O que o Dispensacionalismo não é

Por Michael Vlach

Recentemente, enquanto corria em uma esteira na academia, escutei atentamente um professor de Bíblia bem conhecido no meu iPhone. Durante uma sessão de perguntas e respostas, alguém lhe perguntou o que ele pensava sobre o dispensacionalismo. Ele respondeu que um de seus maiores problemas com o dispensacionalismo era sua doutrina da salvação. Em particular, ele argumentou que o dispensacionalismo ensina o tricotomismo – a crença de que os seres humanos são compostos de três partes: corpo, alma e espírito. Ele afirmou que desde que o dispensacionalismo ensina que a alma e o espírito são distintos, isso leva à conclusão de que os cristãos podem viver vidas carnais elegantemente enquanto vivem para a glória de Deus espiritualmente. Depois de ouvir isso, eu repassei os seus comentários para ver se eu tinha entendido corretamente. E sim, ele tinha dito exatamente isso. Para ele, dispensacionalismo estava intrinsecamente ligado à crença de que a alma e o espírito são partes distintas da constituição humana, o que poderia levar a uma vida ímpia.

 

Este homem estava sinceramente errado. Tricotomismo não é uma crença necessária ao dispensacionalismo nem de longe. Eu me perguntava como ou de onde ele tirou essa conclusão. Infelizmente, os seus ouvintes terminaram aquele dia pensando que o dispensacionalismo defende uma visão errônea da salvação. Este é apenas um dos muitos exemplos em que o dispensacionalismo tem sido seriamente deturpado.

 

Ao longo de sua história, ele tem sido muitas vezes associado a vários pontos de vista periféricos que não são fundamentais para a sua teologia, especialmente no que diz respeito à doutrina da salvação. Tal alegação revela a ignorância quanto à verdadeira natureza do dispensacionalismo. Assim, este capítulo vai mostrar alguns dos MITOS comuns ou mal-entendidos sobre a teologia dispensacionalista que precisam ser eliminadas de quaisquer discussões factuais do dispensacionalismo.

 

DISPENSACIONALISMO E OUTRAS DOUTRINAS

 

Nem todo sistema teológico tem uma relação orgânica com cada área da teologia cristã. Por exemplo, a teologia reformada tem pontos de vista específicos sobre as doutrinas da Escritura, da soberania de Deus e da salvação. Mas essa teologia não lida com nenhum ponto específico da escatologia. Por exemplo, há teólogos reformados que são amilenistas, pós-milenistas e premilenistas. Entretanto, a tentativa de vincular a teologia reformada com uma visão milenar específica seria incorreta, já que não há nenhuma relação inerente com qualquer visão milenar específica.

 

O mesmo é verdadeiro para o dispensacionalismo. Esta teologia está intrinsecamente ligada a algumas áreas da teologia, mas não a outras. Ao examinarmos, fica claro que o dispensacionalismo está preocupado  principalmente com as doutrinas da eclesiologia (igreja) e escatologia (final dos tempos). Mas uma doutrina que não é inerentemente relacionada com o dispensacionalismo é a soteriologia, a doutrina da salvação. Como John Feinberg escreve:

O dispensacionalismo se torna muito importante com relação à eclesiologia e à escatologia, mas realmente não se trata destas outras áreas. Alguns pensam que a salvação é o cerne do dispensacionalismo porque pensam erroneamente que ele ensina múltiplos métodos de salvação. Aqueles que compreendem corretamente a posição percebem que sua ênfase está em outro lugar.[1]

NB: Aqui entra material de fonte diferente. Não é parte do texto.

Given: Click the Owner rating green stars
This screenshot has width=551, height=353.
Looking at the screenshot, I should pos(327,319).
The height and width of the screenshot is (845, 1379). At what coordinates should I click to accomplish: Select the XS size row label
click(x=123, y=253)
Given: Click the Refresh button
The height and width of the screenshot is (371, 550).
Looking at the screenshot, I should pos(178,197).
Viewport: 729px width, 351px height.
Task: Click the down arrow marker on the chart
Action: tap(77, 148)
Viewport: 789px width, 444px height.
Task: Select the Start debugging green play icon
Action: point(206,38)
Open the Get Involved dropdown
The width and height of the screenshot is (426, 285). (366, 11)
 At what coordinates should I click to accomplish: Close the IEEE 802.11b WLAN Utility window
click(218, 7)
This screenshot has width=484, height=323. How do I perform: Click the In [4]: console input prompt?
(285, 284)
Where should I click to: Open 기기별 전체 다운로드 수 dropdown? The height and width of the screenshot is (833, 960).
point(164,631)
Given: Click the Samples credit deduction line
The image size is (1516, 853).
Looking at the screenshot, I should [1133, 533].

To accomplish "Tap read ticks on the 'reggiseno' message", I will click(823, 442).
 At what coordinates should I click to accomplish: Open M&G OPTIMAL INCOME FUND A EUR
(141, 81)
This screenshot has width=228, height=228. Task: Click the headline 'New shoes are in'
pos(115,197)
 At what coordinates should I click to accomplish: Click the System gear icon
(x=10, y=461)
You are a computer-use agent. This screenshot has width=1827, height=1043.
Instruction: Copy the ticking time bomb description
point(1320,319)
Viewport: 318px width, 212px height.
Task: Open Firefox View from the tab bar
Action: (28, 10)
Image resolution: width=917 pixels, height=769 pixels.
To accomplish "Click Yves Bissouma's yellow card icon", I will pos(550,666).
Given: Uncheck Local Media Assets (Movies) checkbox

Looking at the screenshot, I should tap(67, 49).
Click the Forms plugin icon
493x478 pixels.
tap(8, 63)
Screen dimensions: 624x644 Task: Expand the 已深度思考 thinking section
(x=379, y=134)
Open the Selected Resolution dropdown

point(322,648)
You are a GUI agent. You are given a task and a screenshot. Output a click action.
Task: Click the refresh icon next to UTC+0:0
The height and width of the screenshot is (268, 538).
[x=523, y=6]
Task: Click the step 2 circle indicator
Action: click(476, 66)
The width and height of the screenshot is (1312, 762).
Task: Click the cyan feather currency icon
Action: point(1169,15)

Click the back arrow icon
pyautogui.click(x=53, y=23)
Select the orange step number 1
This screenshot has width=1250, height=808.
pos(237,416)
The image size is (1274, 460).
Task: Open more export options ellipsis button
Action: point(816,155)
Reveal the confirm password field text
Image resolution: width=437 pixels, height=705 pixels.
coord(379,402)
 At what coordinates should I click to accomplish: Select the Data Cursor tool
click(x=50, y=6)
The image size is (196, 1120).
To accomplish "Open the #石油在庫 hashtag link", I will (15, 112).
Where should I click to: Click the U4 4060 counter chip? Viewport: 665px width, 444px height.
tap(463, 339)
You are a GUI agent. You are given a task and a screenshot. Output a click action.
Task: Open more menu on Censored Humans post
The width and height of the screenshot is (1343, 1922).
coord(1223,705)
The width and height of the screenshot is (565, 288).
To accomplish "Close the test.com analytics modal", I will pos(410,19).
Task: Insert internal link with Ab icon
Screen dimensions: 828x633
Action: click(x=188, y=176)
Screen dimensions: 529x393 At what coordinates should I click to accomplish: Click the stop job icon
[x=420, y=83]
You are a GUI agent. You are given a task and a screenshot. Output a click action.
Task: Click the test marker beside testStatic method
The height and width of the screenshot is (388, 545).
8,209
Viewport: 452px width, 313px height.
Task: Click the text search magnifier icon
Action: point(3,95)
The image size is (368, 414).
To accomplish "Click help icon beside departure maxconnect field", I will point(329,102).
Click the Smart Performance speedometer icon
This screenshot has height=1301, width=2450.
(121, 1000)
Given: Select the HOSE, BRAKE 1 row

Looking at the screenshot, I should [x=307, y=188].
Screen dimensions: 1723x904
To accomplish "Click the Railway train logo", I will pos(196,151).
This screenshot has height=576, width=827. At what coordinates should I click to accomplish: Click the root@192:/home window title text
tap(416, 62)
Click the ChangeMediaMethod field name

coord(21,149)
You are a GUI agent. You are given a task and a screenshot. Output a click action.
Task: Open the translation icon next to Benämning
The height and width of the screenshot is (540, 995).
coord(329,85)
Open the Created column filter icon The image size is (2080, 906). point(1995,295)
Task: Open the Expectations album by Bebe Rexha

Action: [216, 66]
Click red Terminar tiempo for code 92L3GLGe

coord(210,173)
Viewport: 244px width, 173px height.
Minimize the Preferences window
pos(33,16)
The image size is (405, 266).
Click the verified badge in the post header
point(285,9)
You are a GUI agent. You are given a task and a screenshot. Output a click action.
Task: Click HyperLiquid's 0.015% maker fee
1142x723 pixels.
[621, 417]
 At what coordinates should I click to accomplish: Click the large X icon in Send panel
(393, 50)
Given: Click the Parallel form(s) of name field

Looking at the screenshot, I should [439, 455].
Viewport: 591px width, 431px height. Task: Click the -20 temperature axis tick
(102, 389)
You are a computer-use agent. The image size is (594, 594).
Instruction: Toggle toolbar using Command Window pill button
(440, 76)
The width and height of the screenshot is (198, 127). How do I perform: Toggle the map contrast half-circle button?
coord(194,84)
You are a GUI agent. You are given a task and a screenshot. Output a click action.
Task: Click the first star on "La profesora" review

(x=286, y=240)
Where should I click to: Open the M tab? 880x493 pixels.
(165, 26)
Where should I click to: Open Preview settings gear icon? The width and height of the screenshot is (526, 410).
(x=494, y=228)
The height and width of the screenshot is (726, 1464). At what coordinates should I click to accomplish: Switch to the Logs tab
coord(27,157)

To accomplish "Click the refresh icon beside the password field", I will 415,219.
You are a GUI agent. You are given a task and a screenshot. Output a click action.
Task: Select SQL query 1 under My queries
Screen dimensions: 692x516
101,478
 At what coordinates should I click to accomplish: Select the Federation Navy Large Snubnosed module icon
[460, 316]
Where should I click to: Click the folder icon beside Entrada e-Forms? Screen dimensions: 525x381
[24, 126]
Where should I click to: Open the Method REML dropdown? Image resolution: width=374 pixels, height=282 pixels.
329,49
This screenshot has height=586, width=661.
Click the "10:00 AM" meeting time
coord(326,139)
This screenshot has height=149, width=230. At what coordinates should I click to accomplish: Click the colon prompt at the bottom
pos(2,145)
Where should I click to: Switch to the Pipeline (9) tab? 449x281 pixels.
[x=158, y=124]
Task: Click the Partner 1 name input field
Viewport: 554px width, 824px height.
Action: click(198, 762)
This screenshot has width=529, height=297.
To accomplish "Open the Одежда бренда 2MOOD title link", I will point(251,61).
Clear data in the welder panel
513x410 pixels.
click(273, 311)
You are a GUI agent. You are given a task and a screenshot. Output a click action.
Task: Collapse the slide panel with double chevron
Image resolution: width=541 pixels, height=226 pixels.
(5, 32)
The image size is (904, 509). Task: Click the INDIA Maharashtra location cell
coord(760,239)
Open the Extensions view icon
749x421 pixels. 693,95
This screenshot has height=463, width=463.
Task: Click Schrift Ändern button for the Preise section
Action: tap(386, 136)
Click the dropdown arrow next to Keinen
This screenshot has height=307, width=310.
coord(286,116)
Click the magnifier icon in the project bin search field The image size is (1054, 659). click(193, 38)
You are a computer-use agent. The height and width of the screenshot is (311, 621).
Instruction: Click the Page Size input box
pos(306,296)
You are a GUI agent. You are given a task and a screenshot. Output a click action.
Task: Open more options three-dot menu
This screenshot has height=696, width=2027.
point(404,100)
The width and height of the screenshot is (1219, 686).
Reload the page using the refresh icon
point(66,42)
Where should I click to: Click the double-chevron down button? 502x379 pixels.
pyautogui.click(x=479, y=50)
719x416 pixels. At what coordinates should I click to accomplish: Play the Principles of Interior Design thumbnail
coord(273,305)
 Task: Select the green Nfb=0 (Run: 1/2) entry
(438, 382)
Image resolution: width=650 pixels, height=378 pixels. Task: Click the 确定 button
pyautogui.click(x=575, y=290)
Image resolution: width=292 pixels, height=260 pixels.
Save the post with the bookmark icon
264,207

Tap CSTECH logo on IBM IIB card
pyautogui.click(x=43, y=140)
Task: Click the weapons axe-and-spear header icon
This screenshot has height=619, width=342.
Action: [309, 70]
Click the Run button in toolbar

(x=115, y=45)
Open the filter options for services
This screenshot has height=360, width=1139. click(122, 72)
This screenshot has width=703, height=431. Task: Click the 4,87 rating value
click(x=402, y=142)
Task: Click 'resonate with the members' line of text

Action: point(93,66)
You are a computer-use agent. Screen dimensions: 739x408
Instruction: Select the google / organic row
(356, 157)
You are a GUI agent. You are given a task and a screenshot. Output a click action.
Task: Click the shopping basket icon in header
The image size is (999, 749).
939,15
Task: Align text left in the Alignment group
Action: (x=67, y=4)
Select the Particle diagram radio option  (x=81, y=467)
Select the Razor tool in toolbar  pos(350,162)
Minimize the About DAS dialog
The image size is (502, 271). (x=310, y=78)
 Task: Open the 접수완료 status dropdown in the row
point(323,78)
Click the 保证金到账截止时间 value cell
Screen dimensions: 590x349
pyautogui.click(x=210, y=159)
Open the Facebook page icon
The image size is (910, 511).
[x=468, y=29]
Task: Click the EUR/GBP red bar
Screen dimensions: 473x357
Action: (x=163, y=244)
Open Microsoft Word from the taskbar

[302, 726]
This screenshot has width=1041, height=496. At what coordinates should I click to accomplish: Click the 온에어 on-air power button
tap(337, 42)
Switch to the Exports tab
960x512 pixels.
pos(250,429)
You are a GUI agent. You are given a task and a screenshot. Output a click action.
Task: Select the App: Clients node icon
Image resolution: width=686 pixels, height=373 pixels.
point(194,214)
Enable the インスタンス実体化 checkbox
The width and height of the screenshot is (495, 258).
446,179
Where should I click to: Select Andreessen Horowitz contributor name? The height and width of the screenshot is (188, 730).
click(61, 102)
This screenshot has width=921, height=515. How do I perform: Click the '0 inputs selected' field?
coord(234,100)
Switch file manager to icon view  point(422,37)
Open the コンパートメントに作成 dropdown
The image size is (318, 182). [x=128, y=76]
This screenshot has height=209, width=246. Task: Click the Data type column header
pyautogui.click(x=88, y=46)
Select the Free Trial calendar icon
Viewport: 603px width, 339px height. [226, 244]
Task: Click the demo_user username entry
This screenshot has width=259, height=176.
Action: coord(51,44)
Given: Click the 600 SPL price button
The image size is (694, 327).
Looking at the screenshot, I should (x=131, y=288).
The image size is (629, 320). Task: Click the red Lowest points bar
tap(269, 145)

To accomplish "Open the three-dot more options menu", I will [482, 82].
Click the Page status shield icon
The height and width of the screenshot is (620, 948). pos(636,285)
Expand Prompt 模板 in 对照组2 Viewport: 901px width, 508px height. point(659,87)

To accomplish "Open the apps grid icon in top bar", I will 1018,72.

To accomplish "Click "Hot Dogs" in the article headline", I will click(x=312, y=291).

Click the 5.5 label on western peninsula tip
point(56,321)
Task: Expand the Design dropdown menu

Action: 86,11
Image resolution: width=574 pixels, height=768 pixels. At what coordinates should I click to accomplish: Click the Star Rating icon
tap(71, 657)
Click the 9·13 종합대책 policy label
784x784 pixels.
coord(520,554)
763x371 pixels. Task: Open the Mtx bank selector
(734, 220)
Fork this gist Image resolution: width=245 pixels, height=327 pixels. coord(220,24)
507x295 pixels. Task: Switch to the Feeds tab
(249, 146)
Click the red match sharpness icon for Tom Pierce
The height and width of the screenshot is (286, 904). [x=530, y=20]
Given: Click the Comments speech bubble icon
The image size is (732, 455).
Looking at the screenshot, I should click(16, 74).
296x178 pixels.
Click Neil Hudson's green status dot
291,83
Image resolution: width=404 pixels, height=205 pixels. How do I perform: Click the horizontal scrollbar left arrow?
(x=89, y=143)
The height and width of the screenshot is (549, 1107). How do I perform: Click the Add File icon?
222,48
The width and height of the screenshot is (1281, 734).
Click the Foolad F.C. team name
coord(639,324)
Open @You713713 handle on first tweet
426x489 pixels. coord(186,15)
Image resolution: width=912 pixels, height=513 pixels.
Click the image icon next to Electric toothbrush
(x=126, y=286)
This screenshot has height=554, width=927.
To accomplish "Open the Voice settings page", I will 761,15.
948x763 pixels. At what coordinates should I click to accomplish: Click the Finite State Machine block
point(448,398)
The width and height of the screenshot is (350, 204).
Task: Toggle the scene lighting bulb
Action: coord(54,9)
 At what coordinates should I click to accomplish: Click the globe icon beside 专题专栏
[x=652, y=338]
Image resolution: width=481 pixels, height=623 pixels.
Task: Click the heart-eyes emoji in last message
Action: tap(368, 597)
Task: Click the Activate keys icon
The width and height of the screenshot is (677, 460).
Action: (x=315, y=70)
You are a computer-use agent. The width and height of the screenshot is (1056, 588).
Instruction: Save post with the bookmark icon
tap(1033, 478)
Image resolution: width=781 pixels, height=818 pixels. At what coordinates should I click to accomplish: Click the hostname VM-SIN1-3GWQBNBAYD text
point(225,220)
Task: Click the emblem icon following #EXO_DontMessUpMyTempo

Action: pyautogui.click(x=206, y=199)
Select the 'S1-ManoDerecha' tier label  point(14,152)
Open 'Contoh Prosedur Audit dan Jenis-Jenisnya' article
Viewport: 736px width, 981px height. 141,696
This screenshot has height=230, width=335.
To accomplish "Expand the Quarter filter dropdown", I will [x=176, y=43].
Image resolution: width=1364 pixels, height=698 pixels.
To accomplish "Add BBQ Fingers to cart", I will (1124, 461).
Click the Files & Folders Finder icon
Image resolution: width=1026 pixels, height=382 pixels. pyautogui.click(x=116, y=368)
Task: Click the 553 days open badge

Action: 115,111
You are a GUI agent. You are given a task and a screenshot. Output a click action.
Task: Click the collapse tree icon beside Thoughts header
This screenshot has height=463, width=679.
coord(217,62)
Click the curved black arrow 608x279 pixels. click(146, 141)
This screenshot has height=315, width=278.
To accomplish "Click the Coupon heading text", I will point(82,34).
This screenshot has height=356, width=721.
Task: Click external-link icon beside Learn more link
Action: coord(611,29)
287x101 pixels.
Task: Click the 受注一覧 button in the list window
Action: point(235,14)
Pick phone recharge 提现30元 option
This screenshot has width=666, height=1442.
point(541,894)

John MacArthur, um dispensacionalista que tem se envolvido profundamente em debates soteriológicos com outros dispensacionalistas, também afirma com razão que a escatologia e a eclesiologia, e não a soteriologia, estão no cerne do dispensacionalismo:

Assim, o dispensacionalismo forma uma escatologia e eclesiologia. Esta é a extensão dele. O dispensacionalismo puro não tem ramificações para as doutrinas de Deus, do homem, do pecado ou da santificação. Mais significativamente, o dispensacionalismo verdadeiro não faz nenhuma contribuição relevante para a soteriologia, a doutrina da salvação.[2]

 

O. T. Allis, um não-dispensacionalista, ecoa as conclusões de Feinberg e MacArthur: “As principais características deste movimento [dispensacionalismo] são duas em número. A primeira é relacionada com a igreja. (…) A segunda tem a ver com a profecia”.[3]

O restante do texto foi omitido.